Freezing dependencies forces confinement

IOW, if you don't want changes in your dependencies, just don't update them.

This does not work.

You often have to update dependencies for security reasons. Got a new gnutls or openssl or openssh with new cyphers you need to have a working program — will Version 3 get updated to support them or will you be forced to migrate to V4 to keep your tool working?

Even where it’s not security, you will need to interact with new formats or changed parts of the system that need up to date modules which depend on new library versions.

That’s why it does not work that way.
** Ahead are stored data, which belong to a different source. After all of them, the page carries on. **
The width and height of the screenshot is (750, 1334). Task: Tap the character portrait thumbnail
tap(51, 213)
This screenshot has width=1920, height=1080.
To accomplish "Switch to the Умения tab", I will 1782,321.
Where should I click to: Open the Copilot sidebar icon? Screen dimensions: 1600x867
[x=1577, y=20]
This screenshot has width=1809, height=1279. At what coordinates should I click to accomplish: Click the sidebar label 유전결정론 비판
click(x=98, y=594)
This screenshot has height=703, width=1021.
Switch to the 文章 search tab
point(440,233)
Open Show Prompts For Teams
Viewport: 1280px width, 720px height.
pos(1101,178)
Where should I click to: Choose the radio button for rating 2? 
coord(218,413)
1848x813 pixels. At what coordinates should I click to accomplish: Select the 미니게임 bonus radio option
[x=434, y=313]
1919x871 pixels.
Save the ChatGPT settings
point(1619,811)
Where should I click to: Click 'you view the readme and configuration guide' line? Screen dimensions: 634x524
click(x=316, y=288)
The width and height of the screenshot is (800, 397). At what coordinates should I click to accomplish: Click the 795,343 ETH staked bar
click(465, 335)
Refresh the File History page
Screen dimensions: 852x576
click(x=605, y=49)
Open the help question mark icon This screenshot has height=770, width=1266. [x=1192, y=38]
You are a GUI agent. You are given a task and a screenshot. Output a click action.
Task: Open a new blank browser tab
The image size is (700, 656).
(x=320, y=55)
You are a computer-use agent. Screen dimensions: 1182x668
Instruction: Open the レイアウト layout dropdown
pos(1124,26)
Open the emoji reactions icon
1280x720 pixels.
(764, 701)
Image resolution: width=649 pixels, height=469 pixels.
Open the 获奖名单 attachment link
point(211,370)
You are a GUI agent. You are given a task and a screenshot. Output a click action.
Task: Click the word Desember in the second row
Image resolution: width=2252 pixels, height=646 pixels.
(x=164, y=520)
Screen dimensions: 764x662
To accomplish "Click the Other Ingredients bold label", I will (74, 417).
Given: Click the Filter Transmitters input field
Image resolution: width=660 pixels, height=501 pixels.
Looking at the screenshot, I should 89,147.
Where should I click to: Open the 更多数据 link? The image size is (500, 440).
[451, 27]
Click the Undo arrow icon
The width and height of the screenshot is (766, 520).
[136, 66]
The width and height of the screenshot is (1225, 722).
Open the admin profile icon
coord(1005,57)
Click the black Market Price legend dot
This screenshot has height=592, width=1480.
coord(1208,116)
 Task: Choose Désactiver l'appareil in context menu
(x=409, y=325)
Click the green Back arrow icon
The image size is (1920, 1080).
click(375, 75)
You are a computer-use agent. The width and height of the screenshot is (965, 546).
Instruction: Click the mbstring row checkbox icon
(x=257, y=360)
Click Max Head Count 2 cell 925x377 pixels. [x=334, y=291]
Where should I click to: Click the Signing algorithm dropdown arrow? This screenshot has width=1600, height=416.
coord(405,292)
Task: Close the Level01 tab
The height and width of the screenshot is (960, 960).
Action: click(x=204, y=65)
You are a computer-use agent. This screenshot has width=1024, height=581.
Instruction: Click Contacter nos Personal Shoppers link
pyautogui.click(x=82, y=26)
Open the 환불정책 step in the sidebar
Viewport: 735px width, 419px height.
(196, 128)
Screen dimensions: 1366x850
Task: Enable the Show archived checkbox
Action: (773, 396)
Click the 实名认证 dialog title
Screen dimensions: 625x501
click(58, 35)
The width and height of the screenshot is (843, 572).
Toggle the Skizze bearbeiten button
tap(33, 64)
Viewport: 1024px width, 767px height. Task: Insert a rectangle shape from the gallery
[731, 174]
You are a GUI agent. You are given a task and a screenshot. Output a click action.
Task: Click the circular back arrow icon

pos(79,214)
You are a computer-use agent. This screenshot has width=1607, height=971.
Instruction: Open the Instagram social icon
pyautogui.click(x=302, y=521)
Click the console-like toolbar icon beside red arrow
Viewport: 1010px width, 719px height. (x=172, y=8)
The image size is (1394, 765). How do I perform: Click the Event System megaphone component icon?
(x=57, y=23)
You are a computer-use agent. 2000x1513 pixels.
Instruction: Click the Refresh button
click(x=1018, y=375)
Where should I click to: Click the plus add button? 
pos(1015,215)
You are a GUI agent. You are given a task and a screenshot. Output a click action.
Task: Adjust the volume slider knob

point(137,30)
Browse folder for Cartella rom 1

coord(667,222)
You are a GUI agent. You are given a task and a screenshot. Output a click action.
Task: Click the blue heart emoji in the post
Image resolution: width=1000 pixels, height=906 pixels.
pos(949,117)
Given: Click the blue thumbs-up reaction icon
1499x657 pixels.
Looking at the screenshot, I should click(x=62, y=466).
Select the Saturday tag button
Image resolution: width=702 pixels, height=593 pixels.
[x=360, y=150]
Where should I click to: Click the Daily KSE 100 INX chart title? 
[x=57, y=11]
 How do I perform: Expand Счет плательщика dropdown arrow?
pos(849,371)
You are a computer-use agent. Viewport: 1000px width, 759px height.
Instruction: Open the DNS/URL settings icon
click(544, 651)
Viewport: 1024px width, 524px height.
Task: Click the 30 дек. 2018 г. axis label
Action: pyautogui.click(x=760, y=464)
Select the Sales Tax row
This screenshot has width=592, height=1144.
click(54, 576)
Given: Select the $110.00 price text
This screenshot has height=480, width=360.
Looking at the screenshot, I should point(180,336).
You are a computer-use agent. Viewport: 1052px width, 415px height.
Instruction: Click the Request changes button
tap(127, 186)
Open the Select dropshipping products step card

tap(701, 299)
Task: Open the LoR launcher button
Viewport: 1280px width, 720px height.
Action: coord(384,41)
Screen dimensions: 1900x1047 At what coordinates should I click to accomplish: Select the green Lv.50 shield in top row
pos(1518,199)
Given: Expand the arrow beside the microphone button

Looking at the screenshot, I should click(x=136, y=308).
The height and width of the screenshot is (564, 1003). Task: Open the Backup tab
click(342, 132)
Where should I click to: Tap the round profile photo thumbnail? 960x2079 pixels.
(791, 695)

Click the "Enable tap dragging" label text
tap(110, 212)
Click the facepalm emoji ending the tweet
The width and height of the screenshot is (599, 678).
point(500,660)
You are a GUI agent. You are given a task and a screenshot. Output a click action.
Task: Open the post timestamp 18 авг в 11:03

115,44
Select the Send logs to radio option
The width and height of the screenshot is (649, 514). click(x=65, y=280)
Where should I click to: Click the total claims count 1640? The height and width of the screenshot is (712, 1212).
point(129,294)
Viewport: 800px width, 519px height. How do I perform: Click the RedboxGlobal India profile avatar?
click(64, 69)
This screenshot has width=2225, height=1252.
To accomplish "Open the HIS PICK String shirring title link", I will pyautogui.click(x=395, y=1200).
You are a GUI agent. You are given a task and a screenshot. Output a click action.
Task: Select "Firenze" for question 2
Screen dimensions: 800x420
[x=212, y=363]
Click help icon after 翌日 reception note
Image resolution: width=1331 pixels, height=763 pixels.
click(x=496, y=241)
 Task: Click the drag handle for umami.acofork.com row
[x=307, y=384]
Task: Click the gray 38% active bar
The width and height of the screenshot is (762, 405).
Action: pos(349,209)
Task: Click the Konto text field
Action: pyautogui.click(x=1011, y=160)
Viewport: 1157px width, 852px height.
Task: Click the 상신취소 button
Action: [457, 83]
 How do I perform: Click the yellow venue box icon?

Freezing libraries is the path to automatically turn working software into legacy software by creating a constant upkeep cost to avoid becoming stale and unusable.

Sometimes there actually are good reasons to break backwards compatibility, but these are very, very few, and if you have an issue that you think is a good reason to break backwards compatibility, it most likely is not.

Do you want to create tools that people have to restrict to internal networks a decade from now (anyone else thinking of companies still bound to Windows XP?)?

Or do you want tools to forge a reliable path into the future where we can consistently build upon existing work and actually stand on the shoulders of giants?

If so, we must avoid regularly breaking the giants’ knees.

Future-safe freezing of best practices is the holy grail

If you manage to freeze best practices without blocking ways into the future, then you found part of the holy grail of software development: You managed to find one fragment that’s so good that it never needs to change again and everything new you do fits to it.

Typically reality isn’t quite as beautiful and changed requirements can break your model. They say about Lisp that it’s a snowball: You can keep adding stuff to it and it always stays a snowball. That’s close to this beauty. But Lisp is also full of car/cdr-namings and legacy you cannot shed, even though you might want to.

You cannot reach-and-keep perfection in a changing world, you can only try to limit the pain for users and stay close to something which feels right.

Volatile projects do not work to limit the pain.
Stale projects do not try to stay close to ways that feel right in a changing reality.

Good projects need to get as close as possible to a consensus (I’m not saying compromise here, because that’s not what I mean: the goal is something which unites both) of not being volatile and not becoming stale.

A consensus of being stable and being up to date.

It could start with the Software Maintainer's Pledge.